## EXERCISE REQUIREMENTS
Pull each line containing "computer" out of the listing below.

##### GIVEN ENTRIES

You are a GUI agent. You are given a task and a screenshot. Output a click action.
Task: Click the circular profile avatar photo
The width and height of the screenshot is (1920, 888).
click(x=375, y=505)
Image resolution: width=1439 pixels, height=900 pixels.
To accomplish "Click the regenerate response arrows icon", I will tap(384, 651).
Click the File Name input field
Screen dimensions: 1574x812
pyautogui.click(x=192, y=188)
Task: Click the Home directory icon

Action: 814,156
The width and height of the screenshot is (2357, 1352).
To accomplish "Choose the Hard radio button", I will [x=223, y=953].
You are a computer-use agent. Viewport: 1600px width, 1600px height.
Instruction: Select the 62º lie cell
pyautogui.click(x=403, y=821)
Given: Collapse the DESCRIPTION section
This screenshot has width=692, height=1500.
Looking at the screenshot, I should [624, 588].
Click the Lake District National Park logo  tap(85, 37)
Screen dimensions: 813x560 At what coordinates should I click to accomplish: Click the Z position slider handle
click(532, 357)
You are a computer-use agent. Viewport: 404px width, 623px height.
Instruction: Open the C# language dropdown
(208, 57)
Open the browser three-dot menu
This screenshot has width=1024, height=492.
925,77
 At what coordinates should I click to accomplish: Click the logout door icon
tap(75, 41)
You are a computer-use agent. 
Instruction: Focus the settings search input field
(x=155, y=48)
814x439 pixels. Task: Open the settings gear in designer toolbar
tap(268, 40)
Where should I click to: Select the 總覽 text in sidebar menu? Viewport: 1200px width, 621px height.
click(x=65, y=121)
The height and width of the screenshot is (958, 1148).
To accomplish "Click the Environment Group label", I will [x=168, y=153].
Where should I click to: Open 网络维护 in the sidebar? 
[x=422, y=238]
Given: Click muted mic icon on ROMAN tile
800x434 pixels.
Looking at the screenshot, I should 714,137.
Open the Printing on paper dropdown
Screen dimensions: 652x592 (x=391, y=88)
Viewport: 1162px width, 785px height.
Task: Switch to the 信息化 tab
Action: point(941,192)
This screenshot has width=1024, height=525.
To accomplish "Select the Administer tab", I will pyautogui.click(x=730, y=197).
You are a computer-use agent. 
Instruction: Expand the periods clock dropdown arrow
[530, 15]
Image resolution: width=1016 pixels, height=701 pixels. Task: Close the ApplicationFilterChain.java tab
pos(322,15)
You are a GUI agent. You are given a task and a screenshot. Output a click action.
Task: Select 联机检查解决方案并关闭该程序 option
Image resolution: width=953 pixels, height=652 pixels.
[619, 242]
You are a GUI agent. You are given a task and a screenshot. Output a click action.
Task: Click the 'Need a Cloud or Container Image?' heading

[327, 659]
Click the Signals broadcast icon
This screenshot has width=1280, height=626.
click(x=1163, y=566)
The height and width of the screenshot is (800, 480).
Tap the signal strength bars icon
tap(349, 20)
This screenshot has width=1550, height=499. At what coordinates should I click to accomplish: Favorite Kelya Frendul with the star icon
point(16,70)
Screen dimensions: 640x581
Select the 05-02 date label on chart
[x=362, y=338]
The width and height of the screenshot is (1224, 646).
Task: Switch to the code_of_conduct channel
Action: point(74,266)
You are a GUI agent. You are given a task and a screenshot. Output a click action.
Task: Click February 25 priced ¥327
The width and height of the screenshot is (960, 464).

##########

## OUTPUT FOR THIS TASK
You are a computer-use agent. Viewport: 1600px width, 1600px height.
You are a computer-use agent. Viewport: 404px width, 623px height.
You are a computer-use agent. 
You are a computer-use agent. 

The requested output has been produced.